I have to admit we made four pounds of Chinese Barbecue Pork in my attempt to write this recipe up and also feed my hubby, sister who was visiting, and me. We still have a ton in the fridge, and loving every bite of it!
Chinese Barbecue Pork (Char Siu) and Bok Choy Rice Bowl
Fragrant steamed jasmine rice topped with sweet and salty glazed fire-roasted slices of Chinese Barbecue Pork and Baby Bok Choy. Drizzle with sweet sauce. Delicious and great for meal preps!
Chinese Barbecue Pork (Char Siu)
- 2 lbs pork tenderloin
- 3 tbsp hoisin sauce
- 1 1/2 tbsp sweet soy sauce (kicap manis)
- 1 tsp soy sauce
- 1 tsp oyster sauce
- 3 tbsp honey
- 2 1/2 tbsp brown sugar
- 2 tsp sesame oil
- 1 tbsp vegetable oil
- 1/2 tsp five spice powder
- baby bok choy
- sesame oil
- oyster sauce
- 2 cups jasmine rice
Chinese Barbecue Pork (Char Siu)
In a pot, combine hoisin sauce, sweet soy sauce, soy sauce, oyster sauce, honey, brown sugar, sesame oil, vegetable oil, and five spice powder. Stir and heat under medium heat. Once boiled, switched off heat. If you do not have sweet soy sauce (kicap manis), you can omit it but add an additional tablespoon of hoisin sauce to the mixture.
Place pork tenderloin(s) into a zip lock bag, add sauce to zip lock bag. Refrigerate and marinate for 24 hours.
Fire up charcoal grill. Place pork tenderloins to the side of the burning coals so that it will be exposed to the heat indirectly. Turn pork over every 20 minutes and brush additional marinate onto tenderloin after every flip. Once internal temperature reaches 165 degrees F on multiple spots on the tenderloin, pork is done.
Slice tenderloin into thin slices
Char Siu Sauce
Transfer leftover marinate to saucepan, add 1/3 cup water, bring to boil, and then lower heat and cook for an additional 5-10 minutes.

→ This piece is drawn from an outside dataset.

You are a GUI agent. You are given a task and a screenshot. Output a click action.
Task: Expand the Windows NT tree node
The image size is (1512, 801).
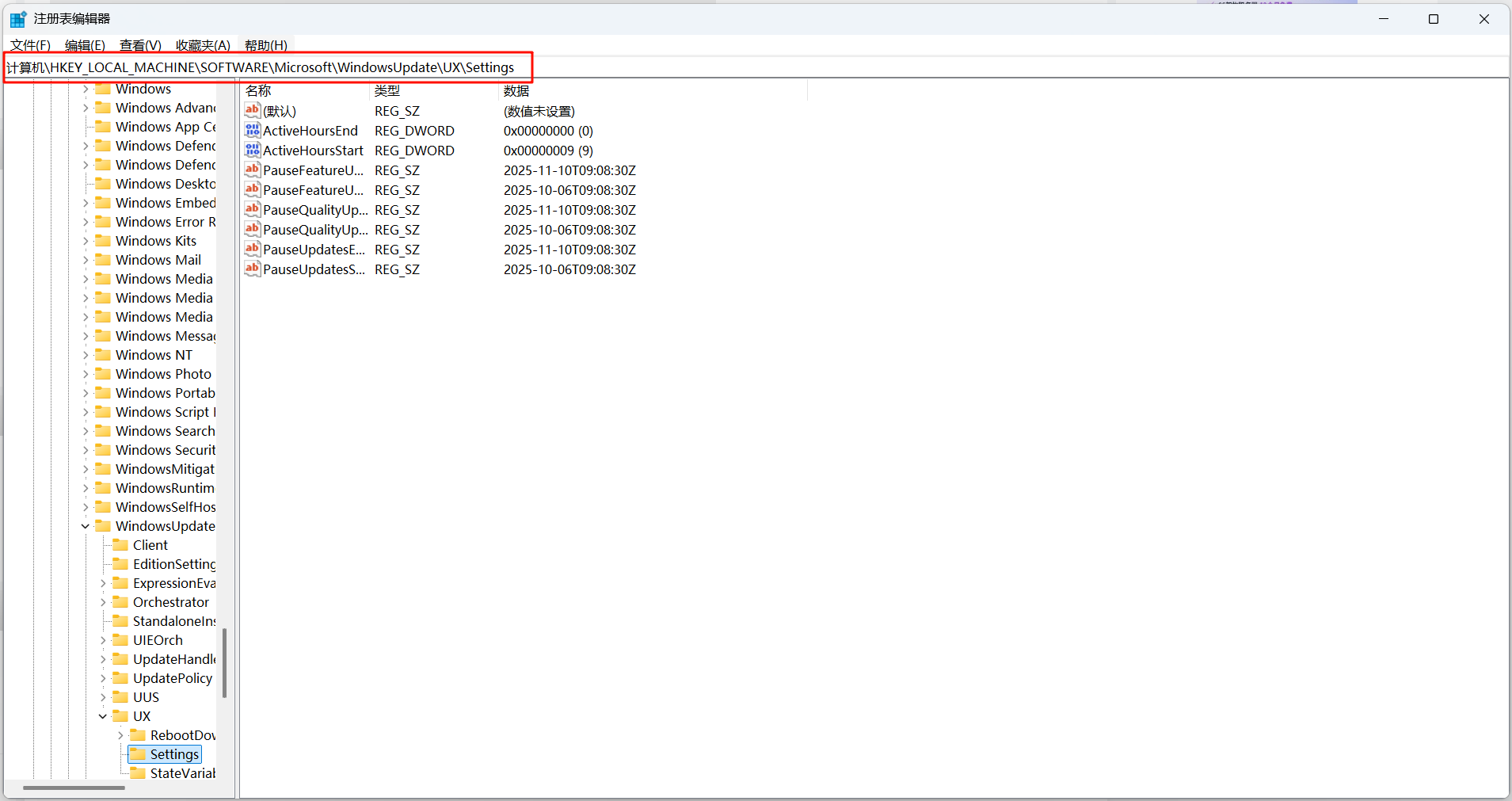86,355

Peel baby bok choy into individual stalks and wash to remove all the dirt on vegetable
Heat up pot with water. Once water is boiled, add in bok choy. Cook for 30-60 seconds and remove promptly. Pat dry bok choy.
In a small ramekin, combine sesame oil and oyster sauce in a 1:1 ratio. Use amount to taste. As a reference point, for two bunches of baby bok choy I used 1 tsp of each. A little goes a long way.
Add mixture to bok choy and mix well.
If steaming rice in rice cooker, follow instruction and rice to water ratio on rice cooker manual.
If steaming rice using a pot, add 3 1/2 cups of water to pot and bring to boil. Once boiled, add 2 cups of rice and close lid (use a pot with a good-fitting lid). Cook for 20 minutes - do not lift lid.
Transfer rice, Chinese Barbecue Pork, Bok Choy into bowl. Pour sauce onto pork and rice. Serve and enjoy!